Segment Start: DATA IN THIS EXERCISE

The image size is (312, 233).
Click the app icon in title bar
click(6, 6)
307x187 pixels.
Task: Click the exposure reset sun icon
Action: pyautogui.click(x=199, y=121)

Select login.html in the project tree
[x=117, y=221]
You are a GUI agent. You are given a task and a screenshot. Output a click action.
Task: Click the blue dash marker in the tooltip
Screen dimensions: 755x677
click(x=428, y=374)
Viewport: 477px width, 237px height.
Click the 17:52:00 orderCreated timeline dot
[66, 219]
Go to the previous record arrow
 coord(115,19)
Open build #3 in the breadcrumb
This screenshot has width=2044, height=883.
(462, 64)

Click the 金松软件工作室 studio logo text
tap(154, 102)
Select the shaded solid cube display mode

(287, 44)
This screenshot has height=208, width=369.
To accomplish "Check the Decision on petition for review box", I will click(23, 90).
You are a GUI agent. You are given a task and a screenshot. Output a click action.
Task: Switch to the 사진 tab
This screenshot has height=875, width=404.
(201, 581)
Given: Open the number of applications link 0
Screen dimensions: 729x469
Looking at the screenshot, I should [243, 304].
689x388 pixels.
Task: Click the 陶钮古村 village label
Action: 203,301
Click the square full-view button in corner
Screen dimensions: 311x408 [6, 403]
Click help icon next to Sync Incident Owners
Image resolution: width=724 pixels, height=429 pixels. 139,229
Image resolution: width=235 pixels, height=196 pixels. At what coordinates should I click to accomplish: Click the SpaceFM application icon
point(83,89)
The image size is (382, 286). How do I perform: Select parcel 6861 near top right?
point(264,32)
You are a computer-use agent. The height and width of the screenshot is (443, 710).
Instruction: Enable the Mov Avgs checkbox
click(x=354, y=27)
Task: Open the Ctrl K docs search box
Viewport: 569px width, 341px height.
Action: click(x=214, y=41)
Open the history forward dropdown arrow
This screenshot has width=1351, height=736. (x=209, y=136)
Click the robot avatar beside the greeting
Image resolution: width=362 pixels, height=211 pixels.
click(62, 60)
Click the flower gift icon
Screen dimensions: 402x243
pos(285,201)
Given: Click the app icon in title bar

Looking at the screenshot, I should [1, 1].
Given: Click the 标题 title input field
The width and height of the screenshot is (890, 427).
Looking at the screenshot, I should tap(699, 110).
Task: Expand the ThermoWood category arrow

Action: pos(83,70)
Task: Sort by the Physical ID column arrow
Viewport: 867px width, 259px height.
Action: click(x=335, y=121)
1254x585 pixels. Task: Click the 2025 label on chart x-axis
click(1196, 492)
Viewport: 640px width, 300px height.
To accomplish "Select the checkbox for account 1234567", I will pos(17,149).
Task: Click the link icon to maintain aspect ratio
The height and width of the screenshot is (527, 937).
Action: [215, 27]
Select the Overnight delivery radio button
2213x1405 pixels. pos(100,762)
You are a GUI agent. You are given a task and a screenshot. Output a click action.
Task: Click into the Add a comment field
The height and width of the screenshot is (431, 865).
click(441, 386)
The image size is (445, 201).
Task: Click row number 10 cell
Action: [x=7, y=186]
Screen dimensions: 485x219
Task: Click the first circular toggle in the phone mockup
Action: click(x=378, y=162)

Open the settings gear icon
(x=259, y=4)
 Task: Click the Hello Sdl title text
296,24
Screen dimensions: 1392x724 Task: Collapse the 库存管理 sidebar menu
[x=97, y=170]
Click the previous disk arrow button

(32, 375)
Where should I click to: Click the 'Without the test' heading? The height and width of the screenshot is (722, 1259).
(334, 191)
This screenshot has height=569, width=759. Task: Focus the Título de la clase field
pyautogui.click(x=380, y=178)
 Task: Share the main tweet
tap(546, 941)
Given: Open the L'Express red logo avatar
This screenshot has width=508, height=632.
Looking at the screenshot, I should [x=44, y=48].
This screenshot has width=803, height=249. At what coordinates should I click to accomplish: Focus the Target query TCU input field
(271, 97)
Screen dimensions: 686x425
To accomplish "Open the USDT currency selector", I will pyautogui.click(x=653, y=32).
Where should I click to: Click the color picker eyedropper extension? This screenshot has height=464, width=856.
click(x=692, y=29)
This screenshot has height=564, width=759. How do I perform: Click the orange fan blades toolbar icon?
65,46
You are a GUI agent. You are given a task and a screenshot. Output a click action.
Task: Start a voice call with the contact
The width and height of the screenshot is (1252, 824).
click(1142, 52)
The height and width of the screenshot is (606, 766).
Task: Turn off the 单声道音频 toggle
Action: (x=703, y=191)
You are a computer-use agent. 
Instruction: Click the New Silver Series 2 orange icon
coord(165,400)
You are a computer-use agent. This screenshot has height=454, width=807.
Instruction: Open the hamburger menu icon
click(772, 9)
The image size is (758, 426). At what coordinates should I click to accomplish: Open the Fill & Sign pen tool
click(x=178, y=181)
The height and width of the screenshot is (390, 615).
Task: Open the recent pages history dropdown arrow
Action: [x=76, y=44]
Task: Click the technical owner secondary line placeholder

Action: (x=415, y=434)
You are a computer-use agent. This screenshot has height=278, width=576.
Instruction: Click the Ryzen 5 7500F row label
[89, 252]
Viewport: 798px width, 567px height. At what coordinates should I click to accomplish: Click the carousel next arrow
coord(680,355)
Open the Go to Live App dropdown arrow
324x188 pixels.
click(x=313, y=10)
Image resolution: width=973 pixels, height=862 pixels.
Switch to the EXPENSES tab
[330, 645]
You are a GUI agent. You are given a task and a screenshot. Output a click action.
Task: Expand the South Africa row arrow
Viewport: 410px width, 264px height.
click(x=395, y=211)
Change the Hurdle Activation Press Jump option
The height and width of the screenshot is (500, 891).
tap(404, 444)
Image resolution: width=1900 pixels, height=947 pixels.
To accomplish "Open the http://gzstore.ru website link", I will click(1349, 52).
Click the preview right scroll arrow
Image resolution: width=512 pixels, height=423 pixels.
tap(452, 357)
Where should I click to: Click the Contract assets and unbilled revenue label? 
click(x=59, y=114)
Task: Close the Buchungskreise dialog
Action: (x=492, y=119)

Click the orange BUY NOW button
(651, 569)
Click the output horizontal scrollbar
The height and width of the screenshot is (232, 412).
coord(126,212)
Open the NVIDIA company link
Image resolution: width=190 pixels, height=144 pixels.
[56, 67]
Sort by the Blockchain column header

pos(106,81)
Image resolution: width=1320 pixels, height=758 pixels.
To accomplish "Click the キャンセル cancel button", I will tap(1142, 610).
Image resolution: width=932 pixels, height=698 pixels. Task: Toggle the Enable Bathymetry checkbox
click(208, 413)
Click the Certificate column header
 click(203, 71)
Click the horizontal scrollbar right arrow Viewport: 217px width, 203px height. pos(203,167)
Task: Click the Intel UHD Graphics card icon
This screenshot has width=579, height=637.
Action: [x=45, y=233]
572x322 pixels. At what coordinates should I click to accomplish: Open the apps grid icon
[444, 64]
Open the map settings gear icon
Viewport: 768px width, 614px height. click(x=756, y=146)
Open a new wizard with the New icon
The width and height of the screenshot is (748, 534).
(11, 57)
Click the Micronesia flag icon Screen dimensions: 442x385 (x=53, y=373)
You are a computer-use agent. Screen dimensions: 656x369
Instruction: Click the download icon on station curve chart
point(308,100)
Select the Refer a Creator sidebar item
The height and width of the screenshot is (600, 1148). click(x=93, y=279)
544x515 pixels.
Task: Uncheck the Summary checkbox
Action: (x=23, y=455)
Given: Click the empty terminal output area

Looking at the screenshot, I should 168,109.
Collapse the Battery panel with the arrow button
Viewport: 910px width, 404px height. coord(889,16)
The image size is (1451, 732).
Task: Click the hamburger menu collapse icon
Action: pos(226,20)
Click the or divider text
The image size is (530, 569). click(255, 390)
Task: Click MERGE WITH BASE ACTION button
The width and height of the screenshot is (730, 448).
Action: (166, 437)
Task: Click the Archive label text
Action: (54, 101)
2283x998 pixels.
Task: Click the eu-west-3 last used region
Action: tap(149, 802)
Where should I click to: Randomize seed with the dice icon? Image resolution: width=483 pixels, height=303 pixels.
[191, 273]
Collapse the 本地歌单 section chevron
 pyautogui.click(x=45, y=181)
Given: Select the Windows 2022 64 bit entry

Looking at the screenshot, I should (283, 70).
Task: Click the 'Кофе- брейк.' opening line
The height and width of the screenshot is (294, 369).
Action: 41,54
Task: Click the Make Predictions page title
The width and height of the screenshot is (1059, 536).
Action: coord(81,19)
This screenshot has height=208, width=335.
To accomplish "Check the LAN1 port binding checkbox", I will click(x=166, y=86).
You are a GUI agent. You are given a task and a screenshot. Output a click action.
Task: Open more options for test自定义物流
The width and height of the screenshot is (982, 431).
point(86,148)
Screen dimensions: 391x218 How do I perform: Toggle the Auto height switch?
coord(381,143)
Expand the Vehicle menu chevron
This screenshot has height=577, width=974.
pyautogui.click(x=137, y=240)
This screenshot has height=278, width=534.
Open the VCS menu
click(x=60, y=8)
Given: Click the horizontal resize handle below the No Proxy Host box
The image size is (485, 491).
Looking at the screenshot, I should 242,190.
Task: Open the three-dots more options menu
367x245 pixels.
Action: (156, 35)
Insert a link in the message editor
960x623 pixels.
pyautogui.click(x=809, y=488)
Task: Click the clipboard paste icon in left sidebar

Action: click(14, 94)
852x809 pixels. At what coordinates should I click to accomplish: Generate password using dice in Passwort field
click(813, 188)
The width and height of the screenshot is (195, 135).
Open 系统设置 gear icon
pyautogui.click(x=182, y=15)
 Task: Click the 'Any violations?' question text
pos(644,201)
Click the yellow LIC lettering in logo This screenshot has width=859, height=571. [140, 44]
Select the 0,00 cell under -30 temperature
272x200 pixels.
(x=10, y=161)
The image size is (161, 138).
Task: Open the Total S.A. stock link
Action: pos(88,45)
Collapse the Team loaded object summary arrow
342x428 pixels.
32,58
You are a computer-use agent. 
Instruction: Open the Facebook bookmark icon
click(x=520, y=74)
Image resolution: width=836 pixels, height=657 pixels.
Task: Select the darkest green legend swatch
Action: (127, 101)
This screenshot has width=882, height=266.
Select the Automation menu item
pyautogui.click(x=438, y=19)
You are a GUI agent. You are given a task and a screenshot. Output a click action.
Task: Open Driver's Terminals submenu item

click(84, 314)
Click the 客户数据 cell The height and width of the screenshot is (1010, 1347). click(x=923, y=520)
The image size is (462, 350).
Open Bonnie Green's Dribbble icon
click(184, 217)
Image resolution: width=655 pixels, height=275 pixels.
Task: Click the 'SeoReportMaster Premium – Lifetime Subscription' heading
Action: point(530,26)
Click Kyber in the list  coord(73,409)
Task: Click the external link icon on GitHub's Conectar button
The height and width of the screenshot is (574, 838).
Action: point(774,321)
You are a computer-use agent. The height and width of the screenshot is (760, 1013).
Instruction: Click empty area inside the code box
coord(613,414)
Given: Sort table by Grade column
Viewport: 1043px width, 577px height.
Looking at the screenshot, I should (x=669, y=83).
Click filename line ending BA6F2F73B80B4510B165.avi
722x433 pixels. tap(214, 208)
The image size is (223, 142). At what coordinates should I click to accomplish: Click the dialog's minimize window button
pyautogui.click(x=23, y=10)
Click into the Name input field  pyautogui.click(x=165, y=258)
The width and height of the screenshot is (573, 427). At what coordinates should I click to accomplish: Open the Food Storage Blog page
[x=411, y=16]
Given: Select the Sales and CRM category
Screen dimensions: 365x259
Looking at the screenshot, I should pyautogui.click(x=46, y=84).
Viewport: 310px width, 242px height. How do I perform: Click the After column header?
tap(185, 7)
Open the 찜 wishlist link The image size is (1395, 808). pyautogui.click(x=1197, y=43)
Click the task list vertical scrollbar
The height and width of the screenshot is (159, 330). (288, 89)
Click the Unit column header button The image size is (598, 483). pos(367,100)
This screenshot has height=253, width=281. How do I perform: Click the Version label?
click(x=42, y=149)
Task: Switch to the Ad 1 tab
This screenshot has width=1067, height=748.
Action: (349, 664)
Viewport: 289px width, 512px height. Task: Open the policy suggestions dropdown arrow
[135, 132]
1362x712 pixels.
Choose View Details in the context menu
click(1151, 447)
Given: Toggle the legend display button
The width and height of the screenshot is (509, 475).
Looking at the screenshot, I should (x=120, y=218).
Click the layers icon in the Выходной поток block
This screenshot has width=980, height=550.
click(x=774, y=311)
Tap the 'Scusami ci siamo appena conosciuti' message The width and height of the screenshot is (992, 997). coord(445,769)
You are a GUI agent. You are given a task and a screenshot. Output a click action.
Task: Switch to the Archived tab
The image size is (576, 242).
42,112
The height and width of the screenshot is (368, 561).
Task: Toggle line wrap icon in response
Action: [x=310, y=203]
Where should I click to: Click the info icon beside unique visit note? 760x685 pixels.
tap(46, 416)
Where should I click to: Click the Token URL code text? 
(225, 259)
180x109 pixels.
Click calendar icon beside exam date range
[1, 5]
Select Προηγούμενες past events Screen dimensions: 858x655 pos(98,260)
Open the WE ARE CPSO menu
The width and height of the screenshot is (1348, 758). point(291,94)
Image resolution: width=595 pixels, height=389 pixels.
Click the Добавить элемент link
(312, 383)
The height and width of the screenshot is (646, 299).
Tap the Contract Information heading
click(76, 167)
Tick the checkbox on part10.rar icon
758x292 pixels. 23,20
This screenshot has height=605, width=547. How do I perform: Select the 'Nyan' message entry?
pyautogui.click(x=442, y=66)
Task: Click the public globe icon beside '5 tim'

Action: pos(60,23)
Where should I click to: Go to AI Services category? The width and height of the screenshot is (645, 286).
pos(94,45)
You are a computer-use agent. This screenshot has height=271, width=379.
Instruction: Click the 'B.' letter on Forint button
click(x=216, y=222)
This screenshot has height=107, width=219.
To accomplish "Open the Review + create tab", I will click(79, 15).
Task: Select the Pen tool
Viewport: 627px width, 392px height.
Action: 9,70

Segment End: DATA IN THIS EXERCISE

EXERCISE BRIEF: All lines in the listing above from the line containing "Viewport: 310px width, 242px" to the line containing "Tap the 'Scusami", inclusive, should be retyped exactly; no other lines should appear.

SOLVED PROBLEM:
Viewport: 310px width, 242px height. How do I perform: Click the After column header?
tap(185, 7)
Open the 찜 wishlist link The image size is (1395, 808). pyautogui.click(x=1197, y=43)
Click the task list vertical scrollbar
The height and width of the screenshot is (159, 330). (288, 89)
Click the Unit column header button The image size is (598, 483). pos(367,100)
This screenshot has height=253, width=281. How do I perform: Click the Version label?
click(x=42, y=149)
Task: Switch to the Ad 1 tab
This screenshot has width=1067, height=748.
Action: (349, 664)
Viewport: 289px width, 512px height. Task: Open the policy suggestions dropdown arrow
[135, 132]
1362x712 pixels.
Choose View Details in the context menu
click(1151, 447)
Given: Toggle the legend display button
The width and height of the screenshot is (509, 475).
Looking at the screenshot, I should (x=120, y=218).
Click the layers icon in the Выходной поток block
This screenshot has width=980, height=550.
click(x=774, y=311)
Tap the 'Scusami ci siamo appena conosciuti' message The width and height of the screenshot is (992, 997). coord(445,769)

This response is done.